The argument is that this was a bad idea because Glass-Steagall wisely prevented commercial banks from mad speculation. This is what you might call "Folk Economics"--wrapped in the lurid lore of the New Deal and very superficially appealling, it is close to an axiom of faith for many on the left. Sadly, it is simply wrong, as Alex Tabarrok ably explains:
Given a history like this people wonder how repealing the law could have been a good thing. But a significant academic literature has investigated these claims and rejected them. Eugene White, for example, found that national banks with security affiliates were much less likely to fail than banks without affiliates. Randall Kroszner (now at the Fed.) and Raghuram Rajan found that (jstor) securities issued by unified banks were (ex-post) of higher quality that those issued by investment banks. A powerful book by George Benston went through the entire Pecora hearings which supposedly revealed the problems with unified banking and found them to be a complete sham. My colleague, Carlos Ramirez later showed that the separation of commercial and investment banking increased the cost of external finance (jstor). Finally, my own work (pdf) unearthed the real reasons for the separation in a titanic battle between the Morgans and Rockefellers.
Yet this meme keeps coming back and back, in my comments and elsewhere. Paul Krugman and Daniel Gross are too chicken to outright claim that the "repeal" caused this mess, but they sure do strenuously imply it.
They can't say it more directly because it's moronic. Even if you ignore the economic history indicating that Glass-Steagall didn't help the crisis it was meant to solve--even if you assume, arguendo, that the repeal was a bad idea--there's simply no logical reason to believe it had anything to do with the current mess.
Securitization was not introduced in the 1990s; it was invented in the 1970s and became popular in the 1980s, as chronicled in Liar's Poker. (As an aside, if you haven't read it, you really must. Especially now).

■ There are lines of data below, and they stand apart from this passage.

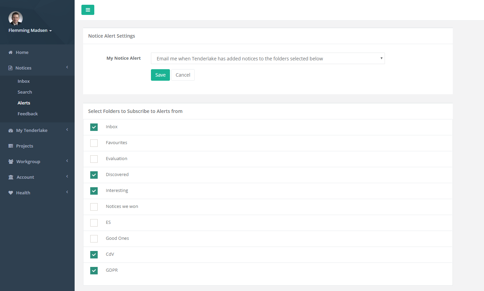Click the hamburger menu toggle button

[x=88, y=10]
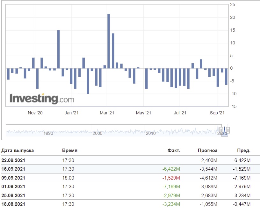Click the Пред. column header

pyautogui.click(x=244, y=150)
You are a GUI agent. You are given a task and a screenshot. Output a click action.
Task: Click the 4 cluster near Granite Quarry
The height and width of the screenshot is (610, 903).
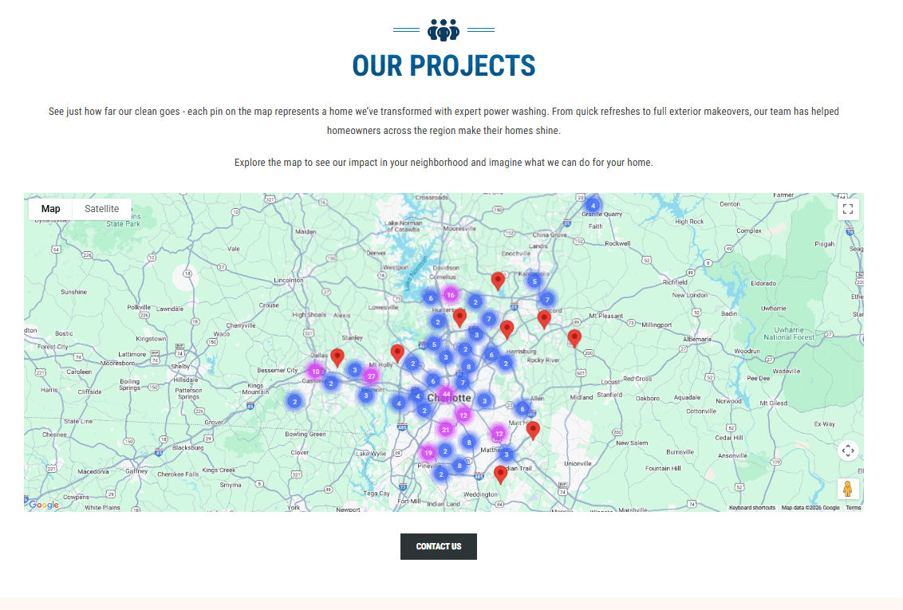(x=593, y=205)
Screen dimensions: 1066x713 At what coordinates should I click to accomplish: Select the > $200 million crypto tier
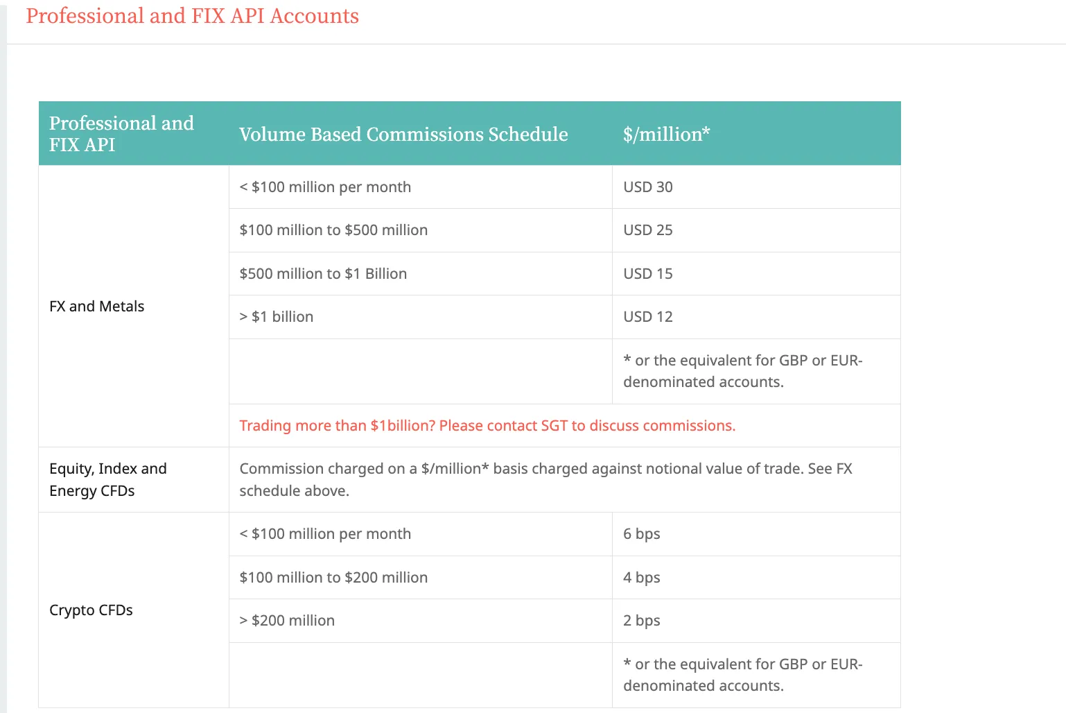coord(287,620)
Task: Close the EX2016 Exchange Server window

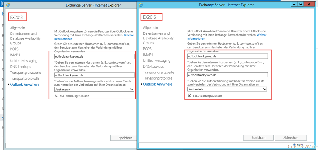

GLB had nothing to do with either lending standards at commercial banks, or leverage ratios at broker-dealers, the two most plausible candidates for regulatory failure here.
Most importantly, commercial banks are not the main problems. If Glass-Steagall's repeal had meaningfully contributed to this crisis, we should see the failures concentrated among megabanks where speculation put deposits at risk. Instead we see the exact opposite: the failures are among either commercial banks with no significant investment arm (Washington Mutual, Countrywide), or standalone investment banks. It is the diversified financial institutions that are riding to the rescue.
theatlantic.com Then we move on to Gramm-Leach-Bliley, bugbear of Glass-Steagall nostalgists everywhere. We first observe that GLB passed under the Clinton Administration. We second note that it passed in 1999, too late to have had any effect on the stock market bubble.
Then we pass into la-la-land, where we try to figure out which of the provisions of Gramm-Leach-Bliley created any of the major contributing factors to the current crisis:
- Steadily rising prices in the housing market
- A flood of foreign capital flowing into US debt markets
- A conviction among ordinary Americans that housing purchases were an easy, and possibly even quick, way to get rich
- A 20 year government committment to ever-expanding homeownership
- A global shift towards increasingly exotic financial instruments for pricing and distributing risk
- Resistance in the Democratic controlled Senate to the Bush administration's 2003 attempt to put some teeth in OFHEO (which regulated Fannie and Freddie)
- Lunatic bankers who confused beta with alpha.
theatlantic.com
It was Glass-Steagall that prevented the banks from using insured depositories to underwrite private securities and dump them on their own customers.
No need for the bank/banking company to dump them on their own customers. The seperate banks that only handled the mortgage or the securities side, had the same kind of thing happening. A bank would originate a mortgage (or buy one from some other type of mortgage company) then pass it along to investment banks to securitize.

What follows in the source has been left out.